Agencies warn of loan risks

Agencies warn of loan risks

The rapid loan growth of recent years has made Turkish  banks’ asset quality vulnerable to any potential economic  slowdown, international rating agency Standard & Poor’s (S&P) said on Feb. 17.

Moody’s also issued a report on loan risks for small and medium enterprise (SME).

In its report on the banking sector, S&P, which recently revised the country’s economic outlook to negative from stable, said that despite the relative strength of the banks’ profitability, capital structure and asset quality, rapid loan growth had begun to pressure the banks. “The banks’ operation environment deteriorated because of the rising domestic political risk and the impact of Fed’s bond purchase tapering that slashed economic growth,” the report added.

Drawing attention to the fact that the loans’ ratio to gross national product has soared over 20 percent to approach 60 percent over the past four years, the agency said this growth was expected to continue, albeit slower, and added that Turkish banks were more fragile than ever, as the country braces for slower growth.

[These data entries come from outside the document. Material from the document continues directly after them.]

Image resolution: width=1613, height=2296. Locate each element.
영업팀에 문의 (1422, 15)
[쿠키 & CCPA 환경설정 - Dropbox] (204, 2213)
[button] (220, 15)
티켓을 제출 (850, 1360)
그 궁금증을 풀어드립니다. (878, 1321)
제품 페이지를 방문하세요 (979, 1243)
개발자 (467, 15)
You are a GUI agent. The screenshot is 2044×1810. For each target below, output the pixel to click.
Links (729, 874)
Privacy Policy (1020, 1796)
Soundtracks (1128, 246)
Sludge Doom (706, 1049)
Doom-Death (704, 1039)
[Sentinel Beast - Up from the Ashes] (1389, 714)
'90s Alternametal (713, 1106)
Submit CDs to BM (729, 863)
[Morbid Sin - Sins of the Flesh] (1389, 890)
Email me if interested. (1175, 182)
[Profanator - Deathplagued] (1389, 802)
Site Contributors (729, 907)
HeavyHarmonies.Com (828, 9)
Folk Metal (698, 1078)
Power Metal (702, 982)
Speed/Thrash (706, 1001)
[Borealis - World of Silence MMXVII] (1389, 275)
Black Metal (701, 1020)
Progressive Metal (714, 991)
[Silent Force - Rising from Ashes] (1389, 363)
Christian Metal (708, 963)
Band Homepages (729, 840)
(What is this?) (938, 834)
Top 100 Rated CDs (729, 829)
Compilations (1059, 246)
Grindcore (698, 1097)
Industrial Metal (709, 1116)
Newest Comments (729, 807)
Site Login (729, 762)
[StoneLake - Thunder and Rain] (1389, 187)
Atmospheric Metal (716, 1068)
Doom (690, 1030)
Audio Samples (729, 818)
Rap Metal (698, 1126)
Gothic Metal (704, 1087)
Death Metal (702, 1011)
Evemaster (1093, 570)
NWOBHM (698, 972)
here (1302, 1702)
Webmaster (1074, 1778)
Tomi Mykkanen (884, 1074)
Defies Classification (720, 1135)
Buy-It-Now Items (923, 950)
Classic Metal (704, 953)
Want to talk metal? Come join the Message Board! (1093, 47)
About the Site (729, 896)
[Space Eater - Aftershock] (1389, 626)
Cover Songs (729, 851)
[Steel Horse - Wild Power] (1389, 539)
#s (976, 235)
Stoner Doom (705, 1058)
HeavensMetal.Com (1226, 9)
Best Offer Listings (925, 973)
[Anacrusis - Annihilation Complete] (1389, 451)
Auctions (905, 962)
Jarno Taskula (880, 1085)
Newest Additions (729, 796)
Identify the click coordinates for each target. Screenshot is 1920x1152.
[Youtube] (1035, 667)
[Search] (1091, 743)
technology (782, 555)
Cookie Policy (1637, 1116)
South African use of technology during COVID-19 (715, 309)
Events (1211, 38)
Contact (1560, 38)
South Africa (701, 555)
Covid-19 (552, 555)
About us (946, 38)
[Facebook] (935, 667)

In a statement to explain its decision to downgrade the economic outlook of the country on Feb. 7, the agency had said Turkey’s economy would probably grow at an average of 2.2 percent this year and next, cutting its forecast from 3.4 percent.

Meanwhile, S&P’s fellow global rating agency Moody’s issued a separate report yesterday on Turkey’s loan performance.

Moody’s said the Central Bank’s massive interest rate hike would have a bigger impact on SME loans than housing loans.

The Moody’s report stressed that higher interest rates would influence SME loans more, as they are more sensitive to economic contraction and are also shorter term, meaning that debts are financed more frequently.